COMPLETE THE FOLLOWING —
a. Swap "Auswahl erlauben" for "Auswahl bestätigen" in the rows of click coordinates. Cover the span starting with the line with "Identify the click" and going on through the line with "Nur technisch notwendige (119, 2527)", and return only those lines with nothing else changed.
b. Extend the text on federal debt priority in bankruptcy proceedings beyond its final sentence.

TEXT BLOCK —
◆ ◆ ◆ ◆ ◆

Bankruptcy laws were first enacted by the Congress under its constitutional prerogatives in 1800. That first act, Sec. 62, specified:
"[N]othing contained in this law shall, in any manner, effect the right of preference to prior satisfaction of debts due the United States as secured or provided by any law heretofore passed."
Clearly then, 31 U.S.C. § 191 (R.S. § 3466), a law enacted prior to the bankruptcy laws, was not intended by Congress at the outset to be subordinated or adversely effected by Bankruptcy laws and rights of other creditors under those laws. Likewise, Chapter 10 proceedings, which more nearly resemble equity receiverships than they do conventional bankruptcy causes, were not intended to subordinate government rights to other creditors. Thus, despite the fact that Section 64 of the Bankruptcy Act (11 U.S.C. § 104) fixes priority on the payment of conventional bankruptcy claims, it is inapplicable to equity type Chapter 10 proceedings. 11 U.S.C. § 502. See United States v. Anderson, supra, 334 F.2d at 114-117. The government incidentally, concedes in its memorandum that Chapters 1 through 7 of the Bankruptcy Act, in contradistinction to Chapter 10, would not apply so as to require the claims of the United States to be paid first because of the effect of Section 64 of said Act. Nevertheless, 11 U.S.C. § 599 is not inconsistent with R.S. § 3466; it applies, however, both to solvent and insolvent debtors whereas R.S. § 3466 applies only to insolvent situations. The Supreme Court has consistently construed R.S. § 3466 liberally, and has stated that "[o]nly the plainest inconsistency would warrant our finding an implied exception to the operation of so clear a command as that of § 3466." United States v. Emory, 314 U.S. 423, 433, 62 S.Ct. 317, 323, 86 L.Ed. 315 (1941).

◆ ◆ ◆ ◆ ◆

INPUT —
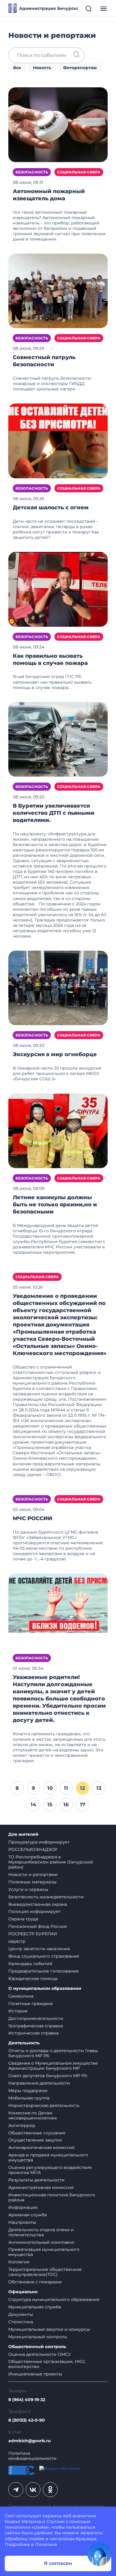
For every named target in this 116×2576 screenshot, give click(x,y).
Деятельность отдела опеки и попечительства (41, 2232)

◆ ◆ ◆ ◆ ◆

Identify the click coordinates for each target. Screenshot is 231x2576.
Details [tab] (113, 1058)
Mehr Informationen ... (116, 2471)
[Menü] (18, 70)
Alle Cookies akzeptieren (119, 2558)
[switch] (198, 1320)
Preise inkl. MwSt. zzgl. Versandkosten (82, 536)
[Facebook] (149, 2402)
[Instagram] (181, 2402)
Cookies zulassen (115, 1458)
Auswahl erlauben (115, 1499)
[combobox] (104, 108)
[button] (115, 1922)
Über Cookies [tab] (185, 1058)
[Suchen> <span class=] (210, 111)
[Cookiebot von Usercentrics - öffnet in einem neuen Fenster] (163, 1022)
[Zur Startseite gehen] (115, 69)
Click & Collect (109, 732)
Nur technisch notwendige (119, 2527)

◆ ◆ ◆ ◆ ◆

RESULTS OF THE TASKS —
a.
Identify the click coordinates for each target. Screenshot is 231x2576.
Details [tab] (113, 1058)
Mehr Informationen ... (116, 2471)
[Menü] (18, 70)
Alle Cookies akzeptieren (119, 2558)
[switch] (198, 1320)
Preise inkl. MwSt. zzgl. Versandkosten (82, 536)
[Facebook] (149, 2402)
[Instagram] (181, 2402)
Cookies zulassen (115, 1458)
Auswahl bestätigen (115, 1499)
[combobox] (104, 108)
[button] (115, 1922)
Über Cookies [tab] (185, 1058)
[Suchen> <span class=] (210, 111)
[Cookiebot von Usercentrics - öffnet in einem neuen Fenster] (163, 1022)
[Zur Startseite gehen] (115, 69)
Click & Collect (109, 732)
Nur technisch notwendige (119, 2527)

b.
See, e. g., Bramwell v. United States Fidelity Co., 269 U.S. 483, 46 S.Ct. 176, 70 L.Ed. 368 (1926); Small Business Administration v. McClellan, 364 U.S. 446, 81 S.Ct. 191, 5 L.Ed.2d 200 (1960); and United States v. Remund, 330 U.S. 539, 67 S.Ct. 891, 91 L.Ed. 1082 (1947)-wherein the claim of the Farm Credit Administration was construed to be a "debt due the U.S." under that statute.
The Supreme Court, moreover, in 1970, in United States v. Key, 397 U.S. 322, 90 S.Ct. 1049, 25 L.Ed.2d 340 recently had occasion to set out its views with respect to Chapter 10 Bankruptcies and the effect of R.S. § 3466. Among other things, it was settled:
(1) "[b]y 1926 it was established that § 3466 applied to give the United States an absolute priority for payment of debts due it from insolvent corporations in equity receivership." (p. 329, 90 S.Ct. p. 1054)
(2) "the established practice of applying § 3466 to equity receiverships, the acknowledged predecessor of the Chapter X proceeding, combined with the failure to indicate in any way an intent to alter that practice in the new statutes, supports the conclusion that Congress affirmatively meant § 3466 to apply to statutory reorganization." (p. 332, 90 S.Ct. p. 1055)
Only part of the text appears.